How Is a Body Prepared for Cremation

Why do people choose cremation? For the most part, the procedure enables you to keep your loved one close to you at all times if you wish or disperse them in a serene place that holds special meaning. Both options provide a great source of consolation for many families. Moreover, about a third of the expense of a burial can be saved by opting for cremation instead.

If you’re unsure whether cremation is right for you, Funeral Caring shares how is a body prepared for cremation, how long it takes, and what you can do with the ashes. 

How Does it Work?

Through a process that exposes the body to open flames, extreme heat, and evaporation, cremation reduces the body to ashes. This occurs in a specialized furnace known as a retort or cremation chamber. Many crematoriums require that the body be placed in a solid cardboard container or a casket designed for cremation.

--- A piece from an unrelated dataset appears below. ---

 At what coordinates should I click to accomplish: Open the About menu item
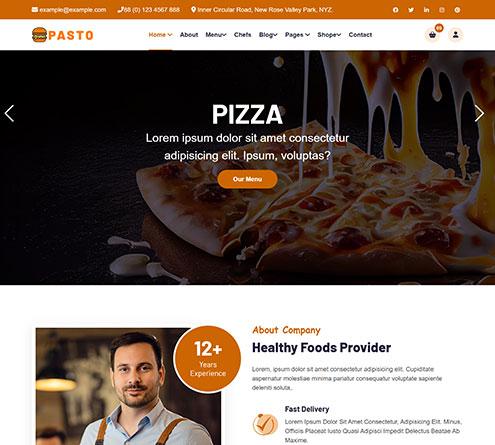189,35
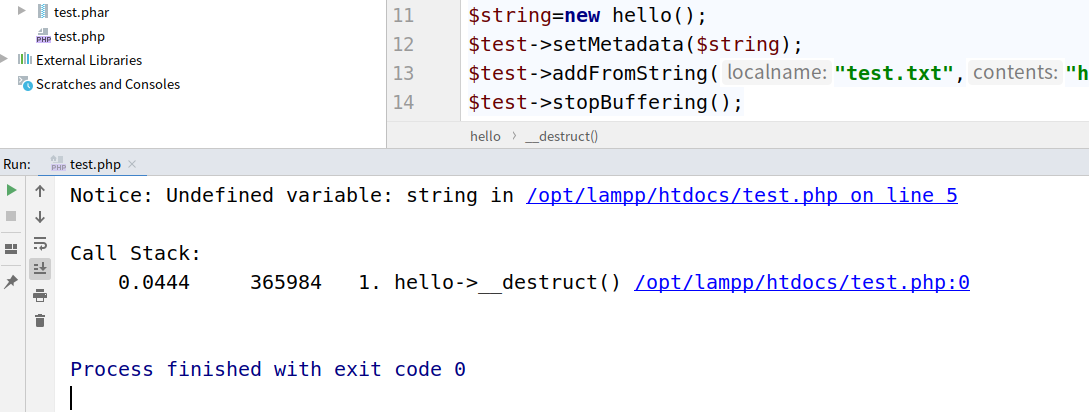Expand the test.phar tree node
Viewport: 1089px width, 412px height.
tap(22, 11)
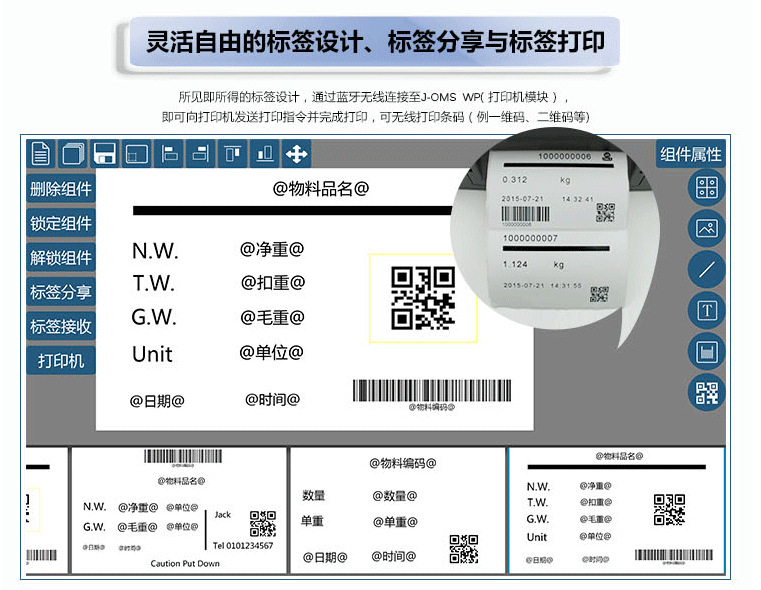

Commonly known as “ashes,” cremated remains are really mostly made up of bone fragments. It’s important to know that the ashes of the body are mixed with the ashes of the container and any other byproducts of the incineration process. It takes about 2 to 3 hours to finish the procedure. Remains from cremation weigh between 3 and 9 pounds. The amount is based on the size of the body and the crematory’s procedure.

How’s the Body Prepared?

The identification process often begins after the body has been cleaned, dressed, and bathed. Except in cases when a public viewing is planned or if specifically requested, embalming is not performed.

The technician next takes away any jewelry or other valuables that you want to preserve. To avoid reaction during cremation, mechanical or battery-operated medical devices and prostheses are also removed. Things like pins, screws, and joints stay where they are. Medical device recycling practices differ from facility to facility, however, the equipment is never reused exactly as they were. They are disassembled, melted down, or otherwise properly disposed of.

In recent years, cremation has become a popular funerary choice in the United States. It not only expands your options for where to scatter or bury your loved one after death, but many contemporary faiths support it. Since cremation sites are frequently less expensive than traditional plots, choosing cremation may also let you to give your loved ones the funeral you desire. In the end, cremation can be a beautiful way for you and your loved ones to say goodbye.